Tiempo de lectura: 20 minutos
Alejandra Parra
Periodista y Comunicadora Social egresada de la Universidad Austral de Chile el 2013.Diplomada de Marketing Digital de la Pontificia Universidad Católica el 2020. Con 10 años de experiencia en el área comunicacional, enfocada en el plan estratégico.

Parte fundamental del proceso científico es cuestionarse el mundo que nos rodea. Eso es precisamente lo que buscó el Festival de las Ciencias, donde más de 10 mil personas pudieron observar, tocar y experimentar en las más diversas áreas del conocimiento, iniciativa organizada por el Ministerio de Ciencia a lo largo de todo Chile, y en la provincia de Santiago, co-ejecutada por la UC desde la Vicerrectoría de Investigación.
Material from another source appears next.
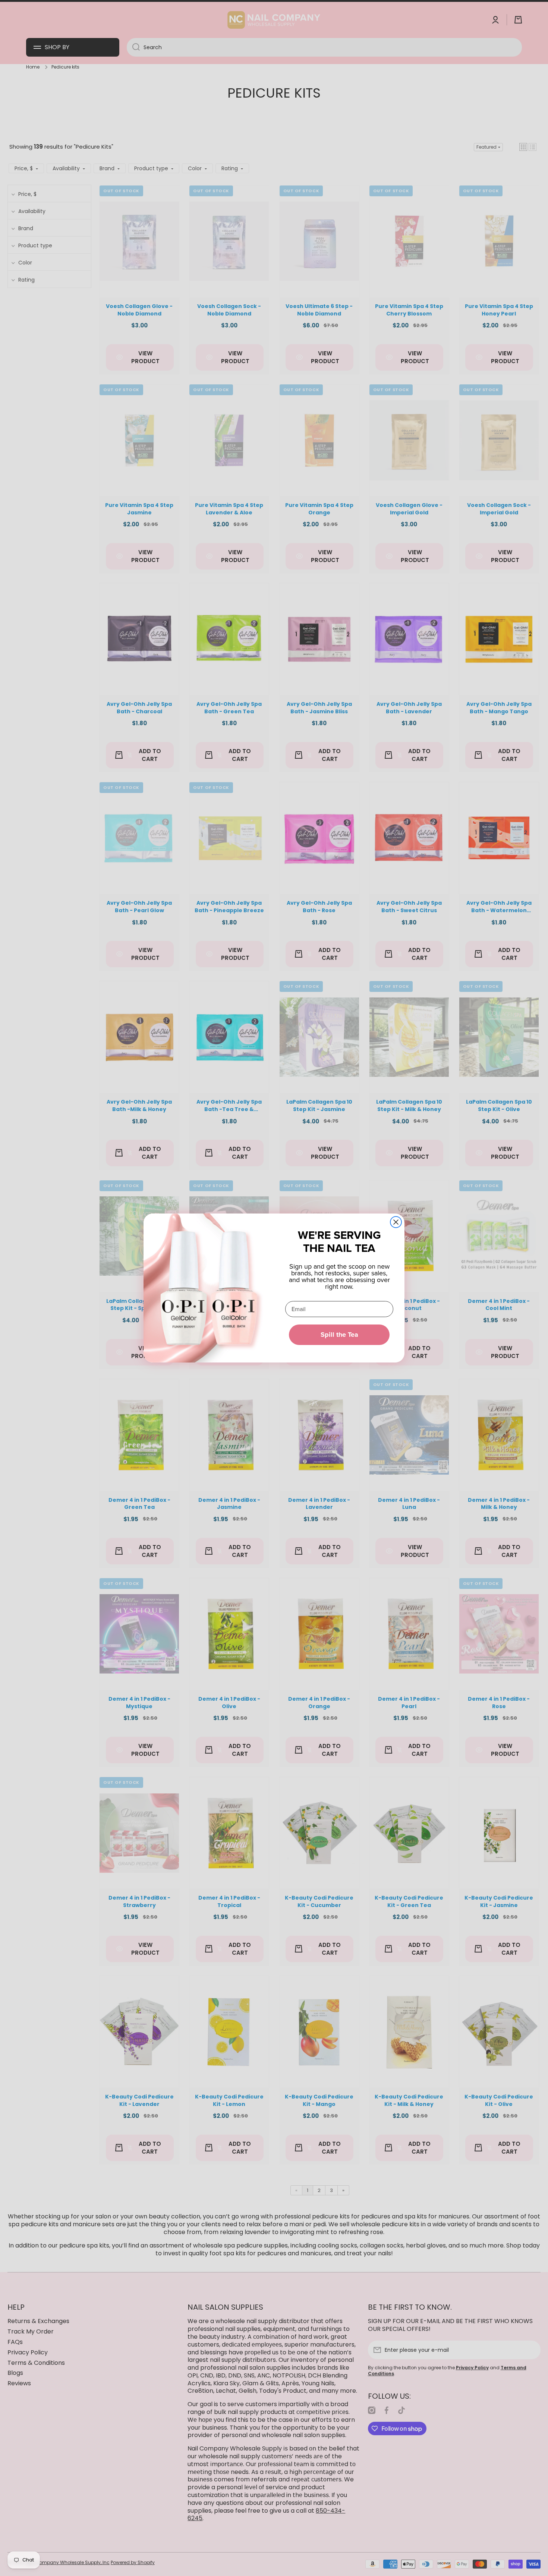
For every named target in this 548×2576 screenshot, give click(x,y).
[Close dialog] (395, 1222)
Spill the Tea (339, 1334)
Comunicaciones PUC.- La ciencia en las acciones cotidianas, la ciencia en la calle, la ciencia en los rostros de niños, niñas y adultos, y en la capacidad de asombro de las más de 10 mil personas que vivieron el Festival de las Ciencias en Santiago.

Esta fiesta de las ciencias es liderada por el Ministerio de Ciencia, Tecnología, Conocimiento e Innovación (CTCI) y co- ejecutada por la Universidad Católica, durante la semana del 1 al 8 de octubre.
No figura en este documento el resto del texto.